European vs American Cannabis Culture

Cannabis culture describes the social atmosphere, the lifestyle and the associated social behaviours in regard to cannabis consumption and everything related to cannabis. Certainly, the cannabis market is huge in both regions, and, therefore, the number of cannabis enthusiasts is huge across the west as well. While there is common ground between the European cannabis culture and the American cannabis culture, there are still great differences between the cannabis cultures that can be observed.

Related: Why You Shouldn’t Care if Your Cannabis is Sativa or Indica

To find out which similarities and differences there are, we are now going to take a look at some facts and figures around the European and the American cannabis culture.


European cannabis users favour smoking with tobacco over pure marijuana

Most European folks mix their herb with tobacco. A survey showed that over 80 percent of European cannabis users don’t smoke cannabis rawly. In contrast to that, only seven percent of Americans mix their cannabis with tobacco.

While European refer to a cannabis-tobacco mixture that is rolled into a paper as a ‘joint’, Americans would call it a ‘spliff’. Moreover, Europeans call a pure joint a ‘blunt’, regardless of the paper that is being used, while Americans would simply call it a joint. In America, a blunt is a joint that was rolled with a tobacco paper.

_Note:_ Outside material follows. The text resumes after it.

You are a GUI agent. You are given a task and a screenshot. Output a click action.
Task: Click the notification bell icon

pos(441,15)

Americans love to wake and bake

A study that was conducted in 2017 showed that 21.9 percent of American weed smokers start to consume cannabis in the morning, five to 60 minutes after waking up. Only half of this average percentage was reported in Europe, while countries like Greece were ranking high with 15.9 percent. Also, almost one-third of the surveyed Americans reported that they have their last joint just before sleep, coming third to the Irish and British.

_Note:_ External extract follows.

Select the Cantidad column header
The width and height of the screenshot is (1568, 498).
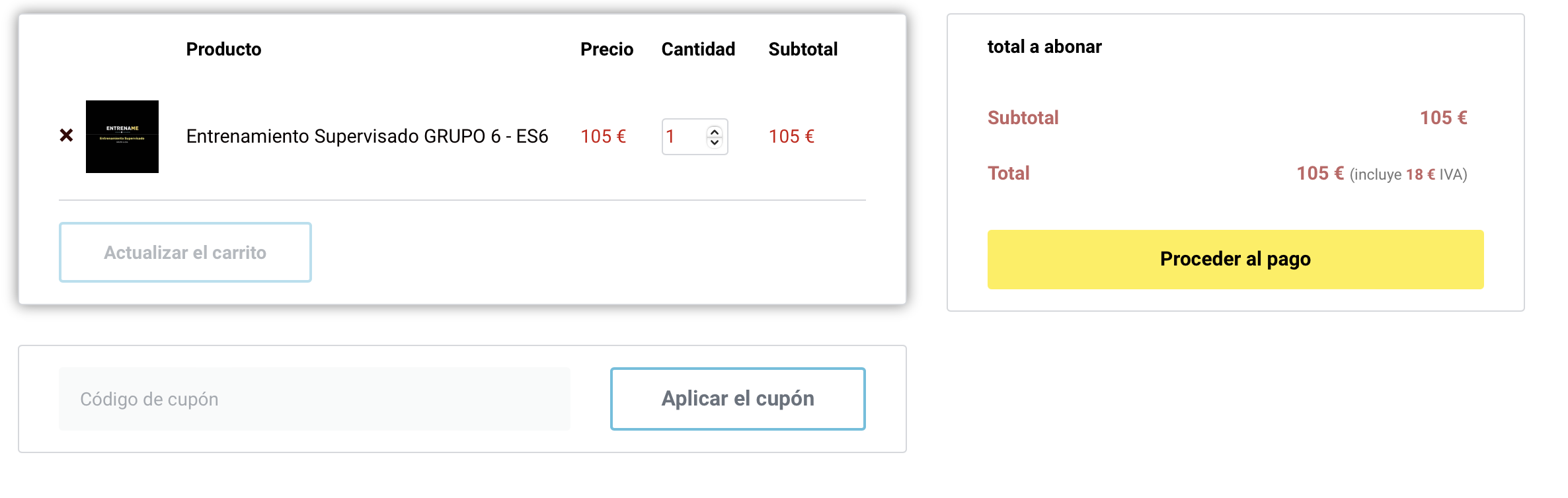(x=698, y=49)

Americans favour the environment, Europeans prefer health

Americans tend to prefer smoking cannabis without a filter, while most Europeans use a tip or even an activated carbon filter. While this produces less waste material and is better for the environment, it is certainly a big health risk.

Activated carbon filters reduce the harm of the smoke significantly. In two studies, it was reported that activated carbon filters reduce the exposure to toxicologically relevant smoke constituents such as acrolein, crotonaldehyde, 1,3-butadiene and benzene. Also, at the highest charcoal loadings, carbonyls were reduced by nearly 99 percent, while tar and nicotine decreased by 20 percent.


Americans are proud cannabis users

Europeans are less likely to show their love for marijuana to the outside world. Americans, on the other hand, love cannabis streetwear! In fact, cannabis-themed fashion even made it to the New York Fashion Week.

This may also be due to the numerous consumer-focused cannabis festivals that you can find in America. These are rather hard to find within Europe. In Europe, most cannabis events are all about regulations, business and medical cannabis, while in America it’s already legal and, therefore, the consumer’s spirit can be fully unfolded.


Americans are heavy marijuana smokers

More than 33 percent of U.S. consumers reported that they used cannabis on at least 300 days in the previous year, while only 19 percent of the rest of the world reported this high of a consumption frequency. Also, Americans tend to prefer high-potency strains, as 60 percent of surveyed Americans reported so. However, only 45 percent of Europeans issued the same statement.

What’s more, 13 percent of US cannabis smokers reported being stoned for more than half of the day (12 hours) compared to the Dutch of who only two percent reported the same.


Europeans start smoking cannabis earlier than Americans

Europeans start smoking earlier than Americans. Close to 20 percent of the European Union’s young adults between the ages of 15 and 24 reported that they had consumed cannabis in the previous year, while 24 percent of the current American cannabis users are aged between 18 and 29.